After the war, he resumed the practice of law, also entering politics in the factions led by fellow townsman Nicolae Iorga. He was deputy mayor in 1919–1920 and mayor in 1931–1932 as well as in 1941–1944. In 1940, prior to the area's Soviet occupation, Missir was commander of the Cernăuți rail station. As mayor, he was the last to leave the evacuated Botoșani in March 1944, during the Uman–Botoșani Offensive. He died the following year, prematurely.

==Fata Moartă==
Until the mid-1930s, there was no indication of Missir's interest in cultural life, except his apparent support for Crai nou magazine. Thus, his only published novel, Fata Moartă, appeared in early summer 1937 as a complete surprise. The previous autumn, he had given the manuscript to his brother-in-law Petru Manoliu; the author did not expect to be published, but did allow Manoliu to approach an editor. In a later interview, Missir noted that he began the book as a protest against those who objected to providing discounts on the Căile Ferate Române railway for decorated war veterans. In a sense, the novel is also a reply to Erich Maria Remarque's All Quiet on the Western Front. He started by writing the preface before composing the novel itself, working from a sketched outline and his prodigious memory. He also benefited from what Vladimir Streinu termed a "literary instinct": the action is set amidst the events it details, mainly in the present tense, and moves with great speed. The battle scenes follow in a quick succession of short phrases enriched by an eye for detail that is unsparing of the narrator, of his comrades and of the reader in its honesty. The protagonist, an officer, is given to frequent introspection; the book conveys the fear, the incompetence of the commanders and of those behind the front, the progressive degradation of spirit. The tension is punctured by devices such as jokes, scenes of de-lousing and amusing characters. Finally, a civilian perspective comes from letters sent by the protagonist's mother, and there is a closing episode dedicated to his devoted aide. The title ("The Dead Girl") refers to a contested plateau.

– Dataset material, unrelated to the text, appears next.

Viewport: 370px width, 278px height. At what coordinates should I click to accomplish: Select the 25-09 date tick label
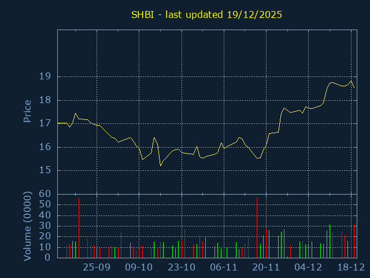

Fata Moartă was prefaced by Iorga and drew praise from important literary critics. It was awarded two coveted prizes: that of the Romanian Academy (for the 1937–1938 session) and that of the Romanian Writers' Society (for 1938), which granted him membership via a special exemption. The book went through five editions in the first eight years. Another one appeared in 1967, the passages on Bolsheviks and their deleterious actions cut by the censors of the communist regime. It was republished in 1977, and emerged in a complete version in 2006. It is seen as one of a handful of enduring Romanian novels of World War I. Although Missir published no other novels, he did write a manuscript about the Soviet occupation of Bessarabia and Northern Bukovina; this appears lost. Following the Romanian Revolution, his daughter donated a book of memoirs to the Museum of Romanian Literature.